Derribo de inmueble en la calle Bravo Murillo. / José Pérez Curbelo / LPR
La piqueta ha vuelto a hacer acto de presencia en el barrio de Triana, en Las Palmas de Gran Canaria. El derribo del número 10 de la calle Bravo Murillo, una casa centenaria de dos plantas, dará paso a un nuevo edificio de cinco alturas y 12 viviendas de entre una y tres habitaciones. El inmueble se encontraba protegido dentro del catálogo municipal de protección hasta hace tres años, cuando el Tribunal Superior de Justicia de Canarias (TSCJ) ratificó la sentencia que avalaba su desprotección tras un largo periplo judicial tras denunciar los propietarios al Ayuntamiento.
El derribo del viejo edificio ya ha comenzado y tan solo queda parte de la fachada inferior que da hacia la calle Bravo Murillo. El nuevo inmueble, que ocupará una parcela de 210 metros cuadrados, será completamente residencial, de tal manera que el bajo pasará a albergar los cuartos trasteros y los garajes, con entrada por la calle Colmenares. Las viviendas, distribuidas en las cuatro plantas superiores, tienen entre 42 y 80 metros cuadrados con precios de hasta 400.000 euros.
En abril de 2024 el Ayuntamiento de Las Palmas de Gran Canaria decidió retirar el inmueble del catálogo de protección elaborado para el Plan General de Ordenación (PGO) de 2012. La ciudad daba así cumplimiento a la sentencia del 1 de septiembre de 2022, dictada por la Sala de lo Contencioso-Administrativo del TSJC, ratificada a su vez en marzo de 2023. Los magistrados consideran que el edificio que está siendo derribado estaba "erroneamente catalogado al no existir los valores que lo justifican debido a las sucesivas reformas que ha sufrido".
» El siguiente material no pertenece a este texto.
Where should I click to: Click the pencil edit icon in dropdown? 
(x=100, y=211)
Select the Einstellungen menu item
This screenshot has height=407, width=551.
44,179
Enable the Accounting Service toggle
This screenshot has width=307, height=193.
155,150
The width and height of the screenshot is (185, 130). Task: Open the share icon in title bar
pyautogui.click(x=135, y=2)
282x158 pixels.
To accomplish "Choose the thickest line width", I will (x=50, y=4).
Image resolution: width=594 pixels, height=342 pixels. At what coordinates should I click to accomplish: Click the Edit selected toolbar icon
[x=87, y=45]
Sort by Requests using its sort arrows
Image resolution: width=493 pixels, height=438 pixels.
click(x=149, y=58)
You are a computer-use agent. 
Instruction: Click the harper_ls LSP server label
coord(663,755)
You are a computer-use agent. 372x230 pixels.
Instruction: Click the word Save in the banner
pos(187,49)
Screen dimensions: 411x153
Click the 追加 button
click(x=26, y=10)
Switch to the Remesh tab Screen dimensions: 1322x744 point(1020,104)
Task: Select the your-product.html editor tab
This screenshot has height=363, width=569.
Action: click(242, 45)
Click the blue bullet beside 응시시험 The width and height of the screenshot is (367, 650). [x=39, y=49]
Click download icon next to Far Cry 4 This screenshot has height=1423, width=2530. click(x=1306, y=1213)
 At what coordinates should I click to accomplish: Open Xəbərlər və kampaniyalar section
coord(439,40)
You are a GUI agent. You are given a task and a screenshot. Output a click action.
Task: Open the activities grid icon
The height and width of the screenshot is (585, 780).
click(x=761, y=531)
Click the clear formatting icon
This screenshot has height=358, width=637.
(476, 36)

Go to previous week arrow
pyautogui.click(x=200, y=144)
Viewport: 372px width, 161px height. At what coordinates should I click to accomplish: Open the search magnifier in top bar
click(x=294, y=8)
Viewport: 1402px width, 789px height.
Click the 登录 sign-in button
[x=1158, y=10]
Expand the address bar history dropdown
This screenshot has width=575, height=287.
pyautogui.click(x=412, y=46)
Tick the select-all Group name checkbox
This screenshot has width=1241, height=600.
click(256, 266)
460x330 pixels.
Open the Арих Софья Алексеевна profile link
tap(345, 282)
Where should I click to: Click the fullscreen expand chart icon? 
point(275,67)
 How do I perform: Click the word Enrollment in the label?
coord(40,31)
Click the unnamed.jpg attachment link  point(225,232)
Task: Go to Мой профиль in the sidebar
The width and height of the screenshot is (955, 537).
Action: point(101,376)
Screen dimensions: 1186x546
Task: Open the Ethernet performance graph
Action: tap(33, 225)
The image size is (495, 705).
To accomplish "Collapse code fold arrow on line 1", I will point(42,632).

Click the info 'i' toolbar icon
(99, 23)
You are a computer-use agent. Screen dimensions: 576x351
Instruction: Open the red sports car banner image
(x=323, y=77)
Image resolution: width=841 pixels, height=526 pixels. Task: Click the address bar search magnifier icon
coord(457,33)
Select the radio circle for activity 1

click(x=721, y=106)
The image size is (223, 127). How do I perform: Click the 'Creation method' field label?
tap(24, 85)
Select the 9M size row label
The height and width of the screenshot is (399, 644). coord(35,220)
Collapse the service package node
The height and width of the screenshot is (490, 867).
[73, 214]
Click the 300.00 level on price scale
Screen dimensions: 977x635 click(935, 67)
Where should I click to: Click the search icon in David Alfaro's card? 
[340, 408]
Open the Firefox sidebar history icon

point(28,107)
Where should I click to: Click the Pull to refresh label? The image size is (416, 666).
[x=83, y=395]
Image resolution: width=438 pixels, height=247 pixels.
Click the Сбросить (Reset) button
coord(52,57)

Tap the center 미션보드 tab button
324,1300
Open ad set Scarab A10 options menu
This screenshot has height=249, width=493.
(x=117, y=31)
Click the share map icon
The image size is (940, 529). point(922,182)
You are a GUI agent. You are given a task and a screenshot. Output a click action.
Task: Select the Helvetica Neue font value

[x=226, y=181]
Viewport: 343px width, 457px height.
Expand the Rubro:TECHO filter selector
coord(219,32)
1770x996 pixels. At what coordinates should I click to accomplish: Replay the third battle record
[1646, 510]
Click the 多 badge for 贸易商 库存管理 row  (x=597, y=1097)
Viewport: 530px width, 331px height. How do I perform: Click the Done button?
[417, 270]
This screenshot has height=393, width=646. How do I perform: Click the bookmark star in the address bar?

Licencia de demolición rechazada en 2018
Los entonces propietarios solicitaron licencia de demolición en 2018, tras cerrar el último local comercial de la planta baja. El Ayuntamiento les denegó en ese momento la licencia argumentando que el inmueble contaba con un grado de protección ambiental al ser "un buen ejemplo de arquitectura académica, que ilustra gran parte de la arquitectura del barrio". Según los técnicos, este mostraba "la continuidad con el barrio de Triana -al ser este el límite con Canalejas-".
La ficha reconocía que el inmueble ha tenido numerosas intervenciones, con una notable modificación de la fachada principal. No obstante, resaltaba que todavía conservaba valores arquitectónicos academicistas, además del valor de su tipología, al formar un conjunto con otras edificaciones históricas de la calle Bravo Murillo y la cercana Perojo en lo que sería parte del ensanche de la capital grancanaria desarrollado tras el derribo de la muralla norte en 1852.
Los propietarios argumentaron que en 1967 el edificio sufrió "un cambio estructural" al eliminar "el tradicional sistema de muros de carga y patio por otro estructural de pilares y forjados de losa de hormigón armado, que modifica la tabiquería interior, no reconociéndose ningún valor tipológico que lo haga merecedor de catalogación". Además de la reforma del local de 1980. Motivos por los que la Justicia les dio la razón.